Italian neighborhood markets run Monday to Saturday morning (7:00 to 13:00 in most cities), Wednesday and Saturday are the days with the most stalls in the medium-to-large cities. The etiquette of the Italian market: you do not touch the fruit without asking the vendor ("posso?"), the vendor chooses the product for you and this is normal, not a scam; you rarely haggle in Italian markets (it is more a southern tradition than a Piedmontese or Lombard one); the prices at Italian neighborhood markets are always lower than the supermarket for fruit and vegetables and comparable or higher for meat and fish. The most authentic markets by region: the Porta Palazzo market in Turin (the largest in Europe by surface); the Sant'Ambrogio market in Florence (the Florentines' favorite, near Santa Croce); the Ballarò market in Palermo (the most picturesque in Italy).
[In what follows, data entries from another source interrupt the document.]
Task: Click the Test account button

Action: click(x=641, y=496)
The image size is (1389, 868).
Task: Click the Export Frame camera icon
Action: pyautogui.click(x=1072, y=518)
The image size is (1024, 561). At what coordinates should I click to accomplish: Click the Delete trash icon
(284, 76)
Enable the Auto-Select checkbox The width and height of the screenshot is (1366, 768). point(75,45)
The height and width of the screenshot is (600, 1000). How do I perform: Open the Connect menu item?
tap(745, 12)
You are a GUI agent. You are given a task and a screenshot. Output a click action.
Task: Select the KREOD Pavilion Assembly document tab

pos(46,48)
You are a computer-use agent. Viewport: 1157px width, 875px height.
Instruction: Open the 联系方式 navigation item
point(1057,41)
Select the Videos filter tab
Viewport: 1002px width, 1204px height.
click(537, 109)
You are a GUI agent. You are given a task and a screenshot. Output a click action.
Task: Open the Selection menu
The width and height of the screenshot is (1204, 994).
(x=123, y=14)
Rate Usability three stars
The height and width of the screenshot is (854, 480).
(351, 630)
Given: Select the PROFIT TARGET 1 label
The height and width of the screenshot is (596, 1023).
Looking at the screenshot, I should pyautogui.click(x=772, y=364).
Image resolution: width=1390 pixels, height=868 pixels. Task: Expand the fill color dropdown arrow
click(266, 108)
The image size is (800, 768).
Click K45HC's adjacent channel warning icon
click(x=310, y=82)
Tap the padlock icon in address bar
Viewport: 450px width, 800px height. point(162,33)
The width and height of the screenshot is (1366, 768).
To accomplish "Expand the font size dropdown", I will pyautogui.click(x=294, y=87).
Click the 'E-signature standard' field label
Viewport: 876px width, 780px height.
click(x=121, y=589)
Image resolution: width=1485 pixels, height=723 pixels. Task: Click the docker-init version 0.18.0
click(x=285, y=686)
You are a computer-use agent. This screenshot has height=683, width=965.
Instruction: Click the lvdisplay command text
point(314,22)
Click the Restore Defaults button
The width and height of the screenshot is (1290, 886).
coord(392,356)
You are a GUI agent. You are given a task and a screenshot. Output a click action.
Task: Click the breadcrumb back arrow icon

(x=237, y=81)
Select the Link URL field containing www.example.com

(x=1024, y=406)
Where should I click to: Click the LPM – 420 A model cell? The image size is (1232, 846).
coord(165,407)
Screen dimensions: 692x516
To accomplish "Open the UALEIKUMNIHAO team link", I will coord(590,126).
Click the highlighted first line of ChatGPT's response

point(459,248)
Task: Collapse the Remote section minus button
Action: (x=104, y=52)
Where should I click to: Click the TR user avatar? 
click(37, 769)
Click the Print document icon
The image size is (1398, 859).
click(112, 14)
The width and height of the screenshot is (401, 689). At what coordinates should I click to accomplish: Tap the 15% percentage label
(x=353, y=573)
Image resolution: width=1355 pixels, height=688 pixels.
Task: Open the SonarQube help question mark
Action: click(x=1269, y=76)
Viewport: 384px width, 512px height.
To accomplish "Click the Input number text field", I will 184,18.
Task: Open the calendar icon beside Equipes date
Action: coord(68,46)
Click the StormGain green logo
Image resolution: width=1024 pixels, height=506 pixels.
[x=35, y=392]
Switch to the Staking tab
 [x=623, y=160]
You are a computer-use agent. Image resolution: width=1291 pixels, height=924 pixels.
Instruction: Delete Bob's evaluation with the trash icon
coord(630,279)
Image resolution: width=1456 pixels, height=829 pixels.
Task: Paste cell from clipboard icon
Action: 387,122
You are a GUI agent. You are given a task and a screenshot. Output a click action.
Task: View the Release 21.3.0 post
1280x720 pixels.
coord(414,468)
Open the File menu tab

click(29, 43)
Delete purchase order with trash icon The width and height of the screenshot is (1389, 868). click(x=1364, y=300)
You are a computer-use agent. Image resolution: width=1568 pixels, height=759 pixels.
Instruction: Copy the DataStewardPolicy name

The Italian health system is public and universal, in an emergency anyone is treated regardless of nationality and insurance coverage. The Emergency Room (Pronto Soccorso, PS): in any Italian hospital for emergencies, the single emergency number is 118 (ambulance) and 112 (all emergencies). The triage: red code (life-threatening) is treated immediately; yellow code (urgent) within 30 minutes; green code (non-urgent) may wait 2 to 6 hours. For non-emergencies: the Guardia Medica (116117) is the out-of-hours and holiday care service, a doctor answers for free and can make a house call to your hotel. The night on-call pharmacy: every city has pharmacies that open at night on a rotation, the list is posted on the door of every closed pharmacy or search "farmacia di turno plus city name" on Google Maps.